Cutting-edge discovery points to potential treatment for NEC in preemies
Cutting-edge discovery in the lab of Catherine Hunter, MD, from Stanley Manne Children's Research Institute at Ann & Robert H. Lurie Children's Hospital of Chicago offers a new direction toward treatment of necrotizing enterocolitis (NEC) - a devastating intestinal emergency that occurs in up to 10 percent of premature infants. NEC is a leading cause of overall infant mortality in the United States, according to the Centers for Disease Control and Prevention (CDC).
Dr. Hunter and colleagues found that a protein that causes pores in the intestine (called claudin 2) is increased in NEC, which makes the intestinal wall more permeable and allows bacteria to enter, which can result in sepsis or possibly death. They also found that they can prevent this process in an animal model by inhibiting a special molecule (called ROCK) that upregulates claudin 2. They used an inhibitor that is currently in adult clinical trials for prevention of cardiac injury, but has never been studied in intestinal disease. Results were published in Scientific Reports.
"Now that we have identified a cellular mechanism that causes this life-threatening disease in premature newborns, we are pursuing a new potential treatment strategy to stop NEC in its tracks," says Dr. Hunter, a Manne Research Institute scientist and pediatric surgeon at Lurie Children's, who also is an Associate Professor of Surgery at Northwestern University Feinberg School of Medicine. "Our exciting discovery brings us closer to solving the complex jigsaw puzzle that is NEC."
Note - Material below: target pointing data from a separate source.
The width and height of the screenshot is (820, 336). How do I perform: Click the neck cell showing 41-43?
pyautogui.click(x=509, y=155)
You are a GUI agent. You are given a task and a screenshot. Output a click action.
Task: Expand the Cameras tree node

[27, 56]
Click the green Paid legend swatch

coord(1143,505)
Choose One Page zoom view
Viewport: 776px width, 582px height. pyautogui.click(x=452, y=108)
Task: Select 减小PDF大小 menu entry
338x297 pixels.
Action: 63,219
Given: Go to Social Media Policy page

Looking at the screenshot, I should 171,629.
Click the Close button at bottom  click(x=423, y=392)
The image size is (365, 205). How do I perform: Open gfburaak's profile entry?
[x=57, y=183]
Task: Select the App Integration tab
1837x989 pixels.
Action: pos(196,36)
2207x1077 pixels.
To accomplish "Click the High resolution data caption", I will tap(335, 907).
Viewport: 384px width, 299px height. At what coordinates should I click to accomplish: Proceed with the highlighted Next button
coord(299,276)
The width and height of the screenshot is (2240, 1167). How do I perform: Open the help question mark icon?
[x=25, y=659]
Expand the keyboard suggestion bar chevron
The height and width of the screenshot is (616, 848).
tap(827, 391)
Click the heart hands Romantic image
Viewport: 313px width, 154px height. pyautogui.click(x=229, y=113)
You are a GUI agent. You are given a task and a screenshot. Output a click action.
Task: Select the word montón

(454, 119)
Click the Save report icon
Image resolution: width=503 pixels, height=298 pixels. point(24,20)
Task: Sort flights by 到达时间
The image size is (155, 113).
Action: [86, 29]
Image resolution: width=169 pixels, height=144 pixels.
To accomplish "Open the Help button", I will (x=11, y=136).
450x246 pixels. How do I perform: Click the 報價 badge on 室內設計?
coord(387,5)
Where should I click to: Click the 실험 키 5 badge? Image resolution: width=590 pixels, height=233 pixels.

One of the theories on why NEC develops holds that in preemies the intestinal barrier is not strong enough to defend against bacteria that lives in the gut. Findings from Dr. Hunter's lab explain what makes the intestinal wall porous and vulnerable to bacteria, which causes inflammation and intestinal tissue damage characteristic of NEC. These insights will help develop treatments to strengthen the intestinal barrier in premature babies.
The study used animal models, cell lines and human intestinal samples, which allowed Dr. Hunter and colleagues to confirm that their findings are relevant to patients.
"In our lab, we always try to incorporate human tissue in studies, in order to see if our discoveries in animal models apply to people," says Dr. Hunter. "We are very grateful to families who participate in these studies with us. This is one of the important ways we can move forward in understanding NEC and developing treatment."
Dr. Hunter will present this research at the NEC Symposium on June 2 in Ann Arbor, Michigan.